Just over £9bn was spent using contactless in the first half of the year compared to £7.75bn in the the entire of last year, the new figures from the UK Card Association (UKCA) reveals, hitting a record high.
In June, contactless made up 18 per cent of all purchases compared to just seven per cent the same time last year as Brits embraced the new way to pay.
“Contactless cards are firmly entrenched as the preferred way to pay for millions of consumers, who expect to be able to use them for everyday purchases," said UKCA's head of policy Richard Koch.
“We anticipate the use of contactless cards will continue to increase, particularly as charities and transport operators outside London recognise the benefits this technology can bring.”
The value which can be spent using contactless - whether by card or using a device such as an iPhone with Apple Pay - increased to £30 in September last year, increasing the number of transactions for which the payment method can be used.
Contactless payment methods via smartphones have also taken off, with Apple Pay rival Android Pay launching in May. Barclays was also the final big bank in the UK to support customers using Apple Pay back in April, although the bank opted for its own payment app instead of supporting Android Pay.
Meanwhile, Samsung Pay is expected to launch by the end of the year in the UK, giving smartphone owners several options for making contactless payments.
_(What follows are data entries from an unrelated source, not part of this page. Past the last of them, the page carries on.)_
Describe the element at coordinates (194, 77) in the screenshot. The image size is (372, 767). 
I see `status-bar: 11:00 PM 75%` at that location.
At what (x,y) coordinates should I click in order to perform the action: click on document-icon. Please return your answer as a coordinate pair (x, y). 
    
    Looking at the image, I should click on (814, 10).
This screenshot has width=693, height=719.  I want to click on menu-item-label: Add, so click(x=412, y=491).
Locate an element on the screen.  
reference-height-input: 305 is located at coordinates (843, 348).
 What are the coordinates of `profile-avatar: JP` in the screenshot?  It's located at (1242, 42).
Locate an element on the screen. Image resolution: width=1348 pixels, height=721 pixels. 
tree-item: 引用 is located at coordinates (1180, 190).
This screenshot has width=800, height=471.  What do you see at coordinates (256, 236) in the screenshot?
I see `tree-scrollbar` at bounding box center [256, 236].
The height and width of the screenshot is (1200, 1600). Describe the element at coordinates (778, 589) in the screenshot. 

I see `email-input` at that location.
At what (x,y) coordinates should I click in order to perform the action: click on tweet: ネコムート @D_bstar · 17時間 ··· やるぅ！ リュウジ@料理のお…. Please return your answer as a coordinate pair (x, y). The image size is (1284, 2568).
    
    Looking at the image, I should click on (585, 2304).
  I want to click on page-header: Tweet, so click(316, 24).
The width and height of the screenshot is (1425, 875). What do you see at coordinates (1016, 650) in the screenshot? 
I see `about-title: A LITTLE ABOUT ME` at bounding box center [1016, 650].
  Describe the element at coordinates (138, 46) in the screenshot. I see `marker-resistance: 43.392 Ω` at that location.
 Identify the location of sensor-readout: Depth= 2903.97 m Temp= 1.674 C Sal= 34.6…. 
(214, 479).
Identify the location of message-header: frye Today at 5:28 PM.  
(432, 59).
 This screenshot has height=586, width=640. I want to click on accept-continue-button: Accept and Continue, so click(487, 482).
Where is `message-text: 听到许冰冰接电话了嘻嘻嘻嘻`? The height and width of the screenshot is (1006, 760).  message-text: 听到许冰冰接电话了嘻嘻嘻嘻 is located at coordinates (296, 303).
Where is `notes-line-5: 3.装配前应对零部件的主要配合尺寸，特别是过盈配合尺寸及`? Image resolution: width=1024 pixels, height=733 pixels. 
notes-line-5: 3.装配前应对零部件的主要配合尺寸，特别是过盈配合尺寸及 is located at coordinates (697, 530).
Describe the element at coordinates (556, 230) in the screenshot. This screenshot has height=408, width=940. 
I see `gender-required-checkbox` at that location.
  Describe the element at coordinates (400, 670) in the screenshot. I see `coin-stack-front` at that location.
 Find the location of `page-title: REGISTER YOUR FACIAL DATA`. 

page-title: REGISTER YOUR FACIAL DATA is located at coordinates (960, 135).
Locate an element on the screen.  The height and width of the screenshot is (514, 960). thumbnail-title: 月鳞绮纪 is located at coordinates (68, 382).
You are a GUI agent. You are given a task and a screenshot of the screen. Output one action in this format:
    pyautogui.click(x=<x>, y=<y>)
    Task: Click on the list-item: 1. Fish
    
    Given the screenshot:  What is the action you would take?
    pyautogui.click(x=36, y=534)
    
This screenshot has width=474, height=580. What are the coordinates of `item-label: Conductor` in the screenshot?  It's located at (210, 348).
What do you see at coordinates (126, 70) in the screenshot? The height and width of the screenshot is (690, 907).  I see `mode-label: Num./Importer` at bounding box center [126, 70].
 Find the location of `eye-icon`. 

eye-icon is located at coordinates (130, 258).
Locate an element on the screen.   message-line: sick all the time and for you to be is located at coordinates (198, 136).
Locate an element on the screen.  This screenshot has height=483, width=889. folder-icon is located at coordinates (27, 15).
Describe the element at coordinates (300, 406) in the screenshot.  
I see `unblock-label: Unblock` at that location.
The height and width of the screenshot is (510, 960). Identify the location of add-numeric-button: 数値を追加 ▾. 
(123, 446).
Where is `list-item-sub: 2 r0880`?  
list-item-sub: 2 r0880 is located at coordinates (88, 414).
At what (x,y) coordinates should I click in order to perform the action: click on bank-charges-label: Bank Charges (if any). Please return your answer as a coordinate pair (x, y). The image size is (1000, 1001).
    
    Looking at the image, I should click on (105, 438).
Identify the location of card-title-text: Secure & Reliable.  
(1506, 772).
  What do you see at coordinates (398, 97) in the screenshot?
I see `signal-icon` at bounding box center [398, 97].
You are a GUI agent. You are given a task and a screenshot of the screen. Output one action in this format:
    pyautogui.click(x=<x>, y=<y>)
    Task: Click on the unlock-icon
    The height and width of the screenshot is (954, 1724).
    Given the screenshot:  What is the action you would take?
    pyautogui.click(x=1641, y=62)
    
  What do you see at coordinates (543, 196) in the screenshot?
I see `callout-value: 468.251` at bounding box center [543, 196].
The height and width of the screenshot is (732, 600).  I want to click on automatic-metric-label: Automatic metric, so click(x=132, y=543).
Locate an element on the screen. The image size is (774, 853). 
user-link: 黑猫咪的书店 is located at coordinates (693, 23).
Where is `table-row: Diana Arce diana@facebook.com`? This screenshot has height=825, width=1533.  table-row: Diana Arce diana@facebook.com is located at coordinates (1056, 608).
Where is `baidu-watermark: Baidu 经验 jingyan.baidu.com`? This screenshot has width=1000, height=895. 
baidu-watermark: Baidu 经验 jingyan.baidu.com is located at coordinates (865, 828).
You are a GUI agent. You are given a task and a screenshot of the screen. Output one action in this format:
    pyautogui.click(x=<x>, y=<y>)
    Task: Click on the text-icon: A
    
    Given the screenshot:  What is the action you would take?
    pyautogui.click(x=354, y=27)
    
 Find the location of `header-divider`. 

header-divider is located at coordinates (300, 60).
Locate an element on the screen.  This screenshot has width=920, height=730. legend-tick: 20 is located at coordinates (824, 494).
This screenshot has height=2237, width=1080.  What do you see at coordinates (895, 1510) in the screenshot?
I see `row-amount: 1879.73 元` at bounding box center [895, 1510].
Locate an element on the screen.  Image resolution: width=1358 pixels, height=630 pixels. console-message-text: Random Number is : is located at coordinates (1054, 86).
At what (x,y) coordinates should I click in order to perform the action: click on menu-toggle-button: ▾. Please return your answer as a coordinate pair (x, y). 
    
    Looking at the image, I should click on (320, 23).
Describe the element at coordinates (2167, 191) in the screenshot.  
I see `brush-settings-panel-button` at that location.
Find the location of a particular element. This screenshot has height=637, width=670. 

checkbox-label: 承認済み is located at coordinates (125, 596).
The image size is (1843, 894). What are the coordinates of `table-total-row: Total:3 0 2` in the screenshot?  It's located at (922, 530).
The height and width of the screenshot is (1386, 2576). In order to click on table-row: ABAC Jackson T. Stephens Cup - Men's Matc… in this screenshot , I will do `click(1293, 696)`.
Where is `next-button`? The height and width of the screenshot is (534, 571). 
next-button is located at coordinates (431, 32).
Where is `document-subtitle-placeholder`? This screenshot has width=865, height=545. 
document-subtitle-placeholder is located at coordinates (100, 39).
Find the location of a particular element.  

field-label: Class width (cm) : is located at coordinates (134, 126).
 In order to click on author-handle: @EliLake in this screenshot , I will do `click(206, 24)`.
Separately, figures from Barclaycard indicated the number of customers using contactless nearly tripled. The method of payment is growing fastest among the over 60s, its Contactless Spending Index found, and so-called silver spenders have now overtaken younger generations for the highest use of "tap and go".
“The £30 spending threshold has increased the popularity of contactless payments amongst both existing and new users, both of whom are now using it more frequently and for higher amounts," said Barclaycard's commerical director for digital consumer payments Tami Hargreaves.
"No longer is ‘touch and go’ reserved for the morning coffee or lunchtime sandwich, instead our data shows shoppers are taking advantage of paying quickly and easily for everyday goods and services such as a few drinks after work or a basket of groceries on their way home."